_Written exercise:_ Retype everything from the line containing "The height and width of the screenshot is (850, 1400)." down to the line containing "This screenshot has width=1201, height=640.", including both of those lines.

--- start of Data for this exercise ---

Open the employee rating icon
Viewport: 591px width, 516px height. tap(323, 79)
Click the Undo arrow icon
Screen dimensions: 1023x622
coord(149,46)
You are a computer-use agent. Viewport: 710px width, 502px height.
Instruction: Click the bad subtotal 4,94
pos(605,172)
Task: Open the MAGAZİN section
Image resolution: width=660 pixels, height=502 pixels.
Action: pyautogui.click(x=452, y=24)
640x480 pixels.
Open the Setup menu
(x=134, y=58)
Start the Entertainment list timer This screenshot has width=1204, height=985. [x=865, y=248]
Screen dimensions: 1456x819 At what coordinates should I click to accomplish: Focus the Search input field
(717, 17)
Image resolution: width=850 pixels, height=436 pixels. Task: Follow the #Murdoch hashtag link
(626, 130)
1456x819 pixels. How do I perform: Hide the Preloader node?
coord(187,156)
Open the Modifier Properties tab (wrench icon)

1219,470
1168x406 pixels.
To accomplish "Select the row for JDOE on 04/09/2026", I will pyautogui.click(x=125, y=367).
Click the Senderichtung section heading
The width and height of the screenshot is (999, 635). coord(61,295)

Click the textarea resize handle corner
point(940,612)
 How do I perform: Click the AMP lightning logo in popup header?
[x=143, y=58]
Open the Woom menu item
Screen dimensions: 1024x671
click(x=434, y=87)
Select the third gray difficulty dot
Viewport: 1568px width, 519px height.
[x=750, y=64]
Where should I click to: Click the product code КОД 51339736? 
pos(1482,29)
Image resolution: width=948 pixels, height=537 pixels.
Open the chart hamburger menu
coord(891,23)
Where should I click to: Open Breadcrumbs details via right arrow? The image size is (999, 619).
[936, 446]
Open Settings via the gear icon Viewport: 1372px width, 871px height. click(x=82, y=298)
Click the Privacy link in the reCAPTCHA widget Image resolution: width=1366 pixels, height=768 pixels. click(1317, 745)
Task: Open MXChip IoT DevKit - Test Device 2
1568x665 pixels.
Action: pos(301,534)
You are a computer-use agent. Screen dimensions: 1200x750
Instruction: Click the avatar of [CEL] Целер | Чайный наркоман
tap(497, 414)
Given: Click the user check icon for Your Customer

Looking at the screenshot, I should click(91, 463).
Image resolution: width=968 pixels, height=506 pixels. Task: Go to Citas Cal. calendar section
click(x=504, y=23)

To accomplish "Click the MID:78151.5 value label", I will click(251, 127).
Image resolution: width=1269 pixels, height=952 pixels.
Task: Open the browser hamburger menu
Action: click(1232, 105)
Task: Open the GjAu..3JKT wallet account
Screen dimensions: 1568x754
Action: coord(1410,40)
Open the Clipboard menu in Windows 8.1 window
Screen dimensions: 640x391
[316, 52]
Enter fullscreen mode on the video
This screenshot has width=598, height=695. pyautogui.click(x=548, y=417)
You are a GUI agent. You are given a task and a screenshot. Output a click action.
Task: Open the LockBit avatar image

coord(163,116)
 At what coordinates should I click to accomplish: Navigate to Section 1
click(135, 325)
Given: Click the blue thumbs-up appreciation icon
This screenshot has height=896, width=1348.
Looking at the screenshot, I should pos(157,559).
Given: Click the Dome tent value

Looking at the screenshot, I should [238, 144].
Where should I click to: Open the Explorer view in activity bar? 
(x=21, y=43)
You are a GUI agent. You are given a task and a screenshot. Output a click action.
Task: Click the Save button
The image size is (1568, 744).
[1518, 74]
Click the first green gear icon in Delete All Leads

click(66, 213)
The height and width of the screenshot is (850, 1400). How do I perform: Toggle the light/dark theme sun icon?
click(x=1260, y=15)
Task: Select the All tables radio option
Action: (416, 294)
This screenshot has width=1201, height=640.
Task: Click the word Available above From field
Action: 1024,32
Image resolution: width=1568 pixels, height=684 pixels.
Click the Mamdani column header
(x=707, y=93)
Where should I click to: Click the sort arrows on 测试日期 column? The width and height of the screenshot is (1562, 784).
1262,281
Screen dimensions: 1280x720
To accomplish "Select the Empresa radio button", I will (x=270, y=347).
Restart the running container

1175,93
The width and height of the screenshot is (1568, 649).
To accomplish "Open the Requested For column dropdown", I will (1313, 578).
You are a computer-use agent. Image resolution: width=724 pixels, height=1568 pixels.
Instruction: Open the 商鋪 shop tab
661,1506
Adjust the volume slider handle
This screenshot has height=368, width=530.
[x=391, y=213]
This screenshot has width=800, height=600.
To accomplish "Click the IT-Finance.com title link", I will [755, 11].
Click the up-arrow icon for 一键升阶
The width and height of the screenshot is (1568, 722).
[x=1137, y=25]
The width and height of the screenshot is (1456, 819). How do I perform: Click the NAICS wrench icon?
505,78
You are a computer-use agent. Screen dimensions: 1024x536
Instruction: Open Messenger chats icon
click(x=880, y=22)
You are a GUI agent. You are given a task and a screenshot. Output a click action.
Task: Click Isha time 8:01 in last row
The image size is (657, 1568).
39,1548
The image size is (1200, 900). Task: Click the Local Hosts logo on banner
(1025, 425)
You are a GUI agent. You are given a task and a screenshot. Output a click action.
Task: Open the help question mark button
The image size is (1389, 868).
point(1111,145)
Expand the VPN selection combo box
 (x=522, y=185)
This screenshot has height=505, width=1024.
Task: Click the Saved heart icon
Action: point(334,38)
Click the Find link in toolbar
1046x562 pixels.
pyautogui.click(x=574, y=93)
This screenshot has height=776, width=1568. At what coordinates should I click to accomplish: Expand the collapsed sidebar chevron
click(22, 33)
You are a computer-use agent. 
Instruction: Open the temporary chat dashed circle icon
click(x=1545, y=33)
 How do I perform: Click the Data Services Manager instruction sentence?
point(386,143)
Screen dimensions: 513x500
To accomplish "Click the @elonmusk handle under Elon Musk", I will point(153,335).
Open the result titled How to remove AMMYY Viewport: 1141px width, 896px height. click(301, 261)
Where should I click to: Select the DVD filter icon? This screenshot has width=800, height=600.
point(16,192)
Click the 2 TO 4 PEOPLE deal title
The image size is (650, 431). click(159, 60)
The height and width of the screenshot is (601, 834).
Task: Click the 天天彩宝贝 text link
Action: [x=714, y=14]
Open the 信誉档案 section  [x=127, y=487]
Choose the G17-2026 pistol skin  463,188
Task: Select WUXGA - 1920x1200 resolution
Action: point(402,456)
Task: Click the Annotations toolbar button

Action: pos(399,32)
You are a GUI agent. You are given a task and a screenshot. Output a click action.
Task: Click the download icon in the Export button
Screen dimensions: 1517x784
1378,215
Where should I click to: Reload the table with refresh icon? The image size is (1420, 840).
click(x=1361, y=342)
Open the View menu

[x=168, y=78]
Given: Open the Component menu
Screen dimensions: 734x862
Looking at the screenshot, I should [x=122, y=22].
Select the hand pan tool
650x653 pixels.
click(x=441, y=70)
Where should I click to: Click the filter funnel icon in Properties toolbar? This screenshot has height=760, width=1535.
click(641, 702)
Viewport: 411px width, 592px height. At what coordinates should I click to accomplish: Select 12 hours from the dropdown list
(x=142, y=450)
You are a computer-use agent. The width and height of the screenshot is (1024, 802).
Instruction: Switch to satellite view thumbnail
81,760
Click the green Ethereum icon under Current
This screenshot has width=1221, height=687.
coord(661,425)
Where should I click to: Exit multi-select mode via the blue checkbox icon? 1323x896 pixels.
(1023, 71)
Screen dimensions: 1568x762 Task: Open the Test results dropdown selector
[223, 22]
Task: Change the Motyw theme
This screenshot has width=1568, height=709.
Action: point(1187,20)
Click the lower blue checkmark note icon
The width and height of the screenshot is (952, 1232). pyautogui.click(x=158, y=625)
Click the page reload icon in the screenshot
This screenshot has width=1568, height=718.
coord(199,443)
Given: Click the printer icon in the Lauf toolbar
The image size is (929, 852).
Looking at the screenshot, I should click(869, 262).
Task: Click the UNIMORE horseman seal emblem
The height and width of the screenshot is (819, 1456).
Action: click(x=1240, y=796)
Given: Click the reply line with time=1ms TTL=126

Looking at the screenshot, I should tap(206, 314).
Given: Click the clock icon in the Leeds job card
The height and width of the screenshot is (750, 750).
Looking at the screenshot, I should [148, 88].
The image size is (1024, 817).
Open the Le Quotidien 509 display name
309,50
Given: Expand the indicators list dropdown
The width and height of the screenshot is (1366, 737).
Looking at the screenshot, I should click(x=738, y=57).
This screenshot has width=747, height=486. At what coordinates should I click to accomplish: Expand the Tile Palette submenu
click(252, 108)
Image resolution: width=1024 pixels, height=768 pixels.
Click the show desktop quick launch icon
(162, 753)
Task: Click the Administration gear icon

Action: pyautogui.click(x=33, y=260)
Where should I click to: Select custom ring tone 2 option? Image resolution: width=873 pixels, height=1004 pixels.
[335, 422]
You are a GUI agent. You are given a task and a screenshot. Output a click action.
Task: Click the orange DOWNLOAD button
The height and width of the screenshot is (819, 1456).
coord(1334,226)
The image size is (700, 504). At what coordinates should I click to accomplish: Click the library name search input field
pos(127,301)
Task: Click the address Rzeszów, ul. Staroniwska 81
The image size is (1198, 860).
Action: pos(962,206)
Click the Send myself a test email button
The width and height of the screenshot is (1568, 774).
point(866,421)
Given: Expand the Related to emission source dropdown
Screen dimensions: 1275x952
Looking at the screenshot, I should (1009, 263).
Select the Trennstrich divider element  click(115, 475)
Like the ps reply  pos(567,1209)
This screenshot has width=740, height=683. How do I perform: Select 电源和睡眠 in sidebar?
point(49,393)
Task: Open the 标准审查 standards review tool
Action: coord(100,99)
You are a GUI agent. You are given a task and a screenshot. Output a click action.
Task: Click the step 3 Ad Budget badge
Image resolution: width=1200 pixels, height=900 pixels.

--- end of Data for this exercise ---

_Written response:_
The height and width of the screenshot is (850, 1400). How do I perform: Toggle the light/dark theme sun icon?
click(x=1260, y=15)
Task: Select the All tables radio option
Action: (416, 294)
This screenshot has width=1201, height=640.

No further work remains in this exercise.